Please recast the rows below as a numbered list, starting with the line that contains "Where should I click to: Remove" and going on through the line that contains "coord(565,289)". Skip blank lines, and leave the pictures out of the answer.

Working data.

□ □ □ □ □ □ □

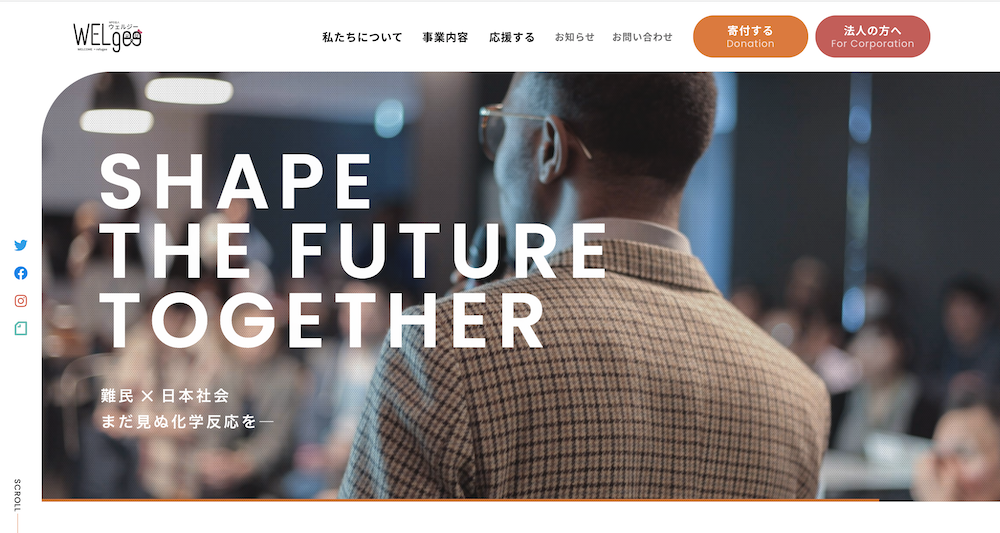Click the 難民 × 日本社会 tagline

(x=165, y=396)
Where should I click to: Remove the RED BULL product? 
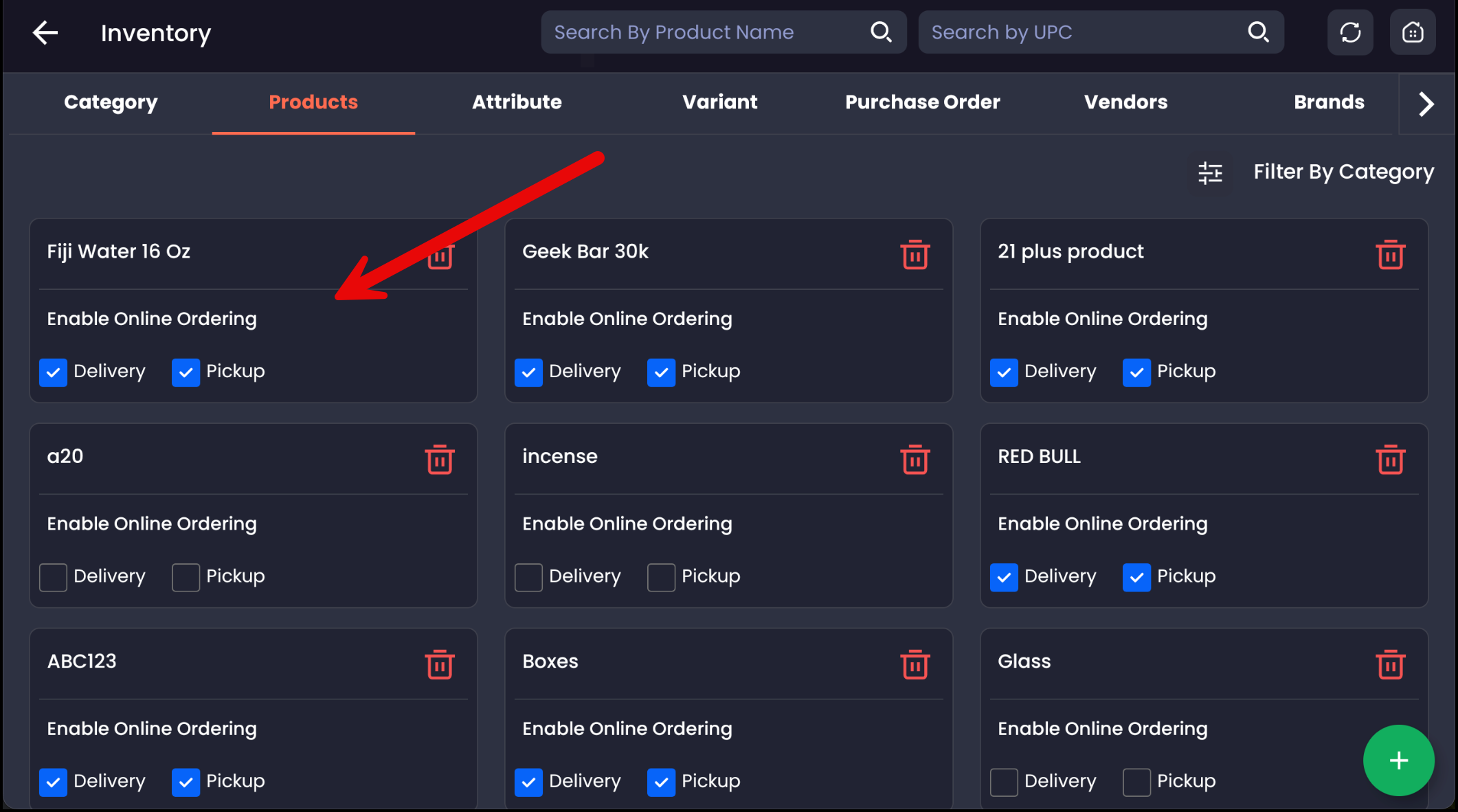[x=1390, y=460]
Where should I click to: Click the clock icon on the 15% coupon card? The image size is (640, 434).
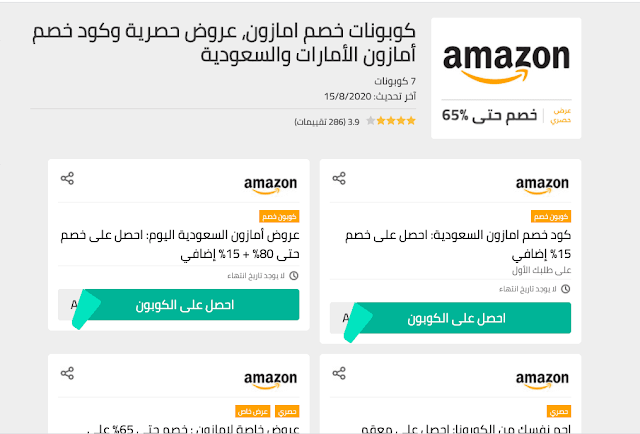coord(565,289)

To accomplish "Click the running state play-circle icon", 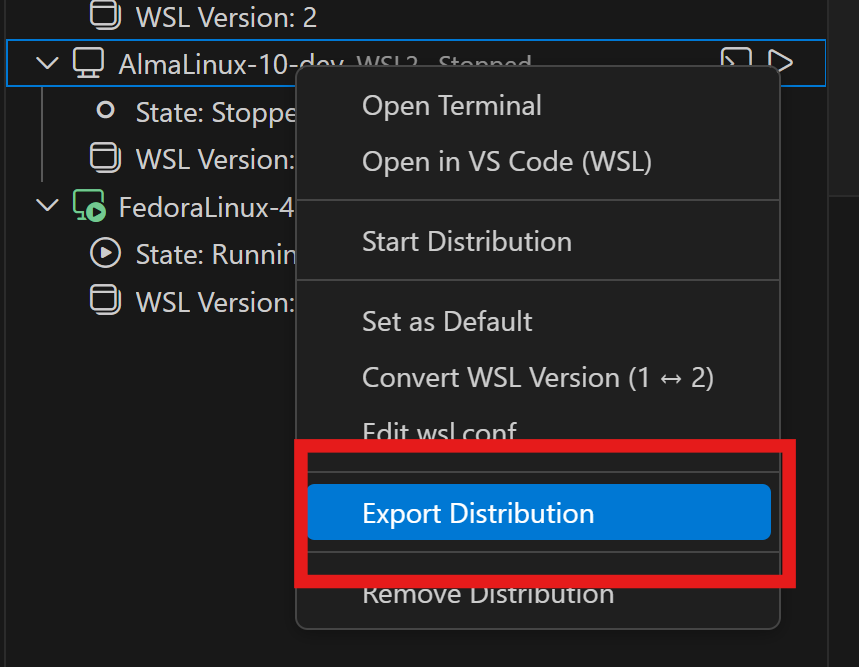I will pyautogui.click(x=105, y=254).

□ □ □ □ □ □ □

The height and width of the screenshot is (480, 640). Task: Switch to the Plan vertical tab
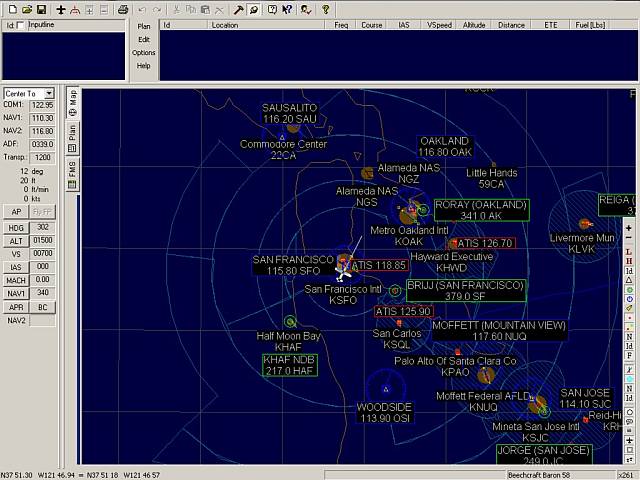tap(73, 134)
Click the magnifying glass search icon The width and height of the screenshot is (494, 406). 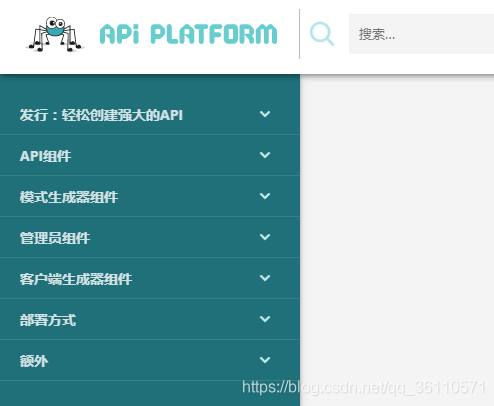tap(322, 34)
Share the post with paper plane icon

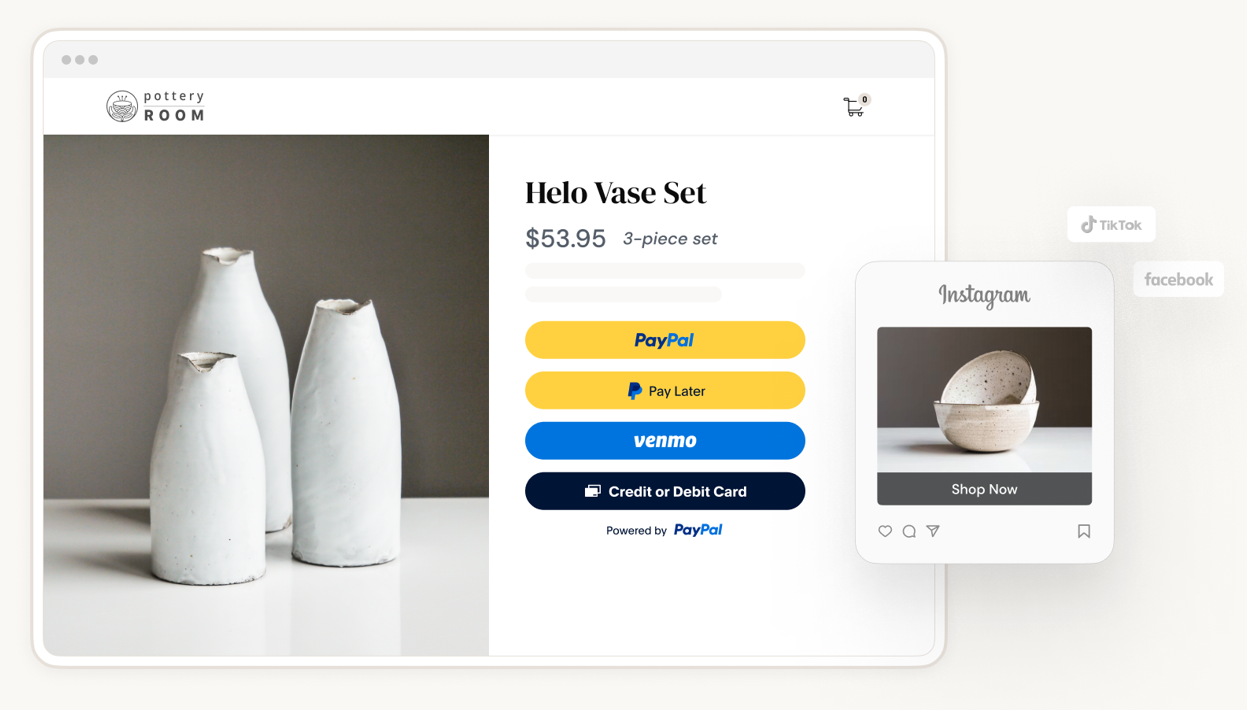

□ □ □ □ □ □ □

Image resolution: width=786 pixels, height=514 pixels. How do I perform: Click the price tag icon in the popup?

□ □ □ □ □ □ □

Reply to the task.
1. Where should I click to: Remove the RED BULL product? 
2. [x=1390, y=460]
3. Where should I click to: Click the clock icon on the 15% coupon card? The image size is (640, 434).
4. coord(565,289)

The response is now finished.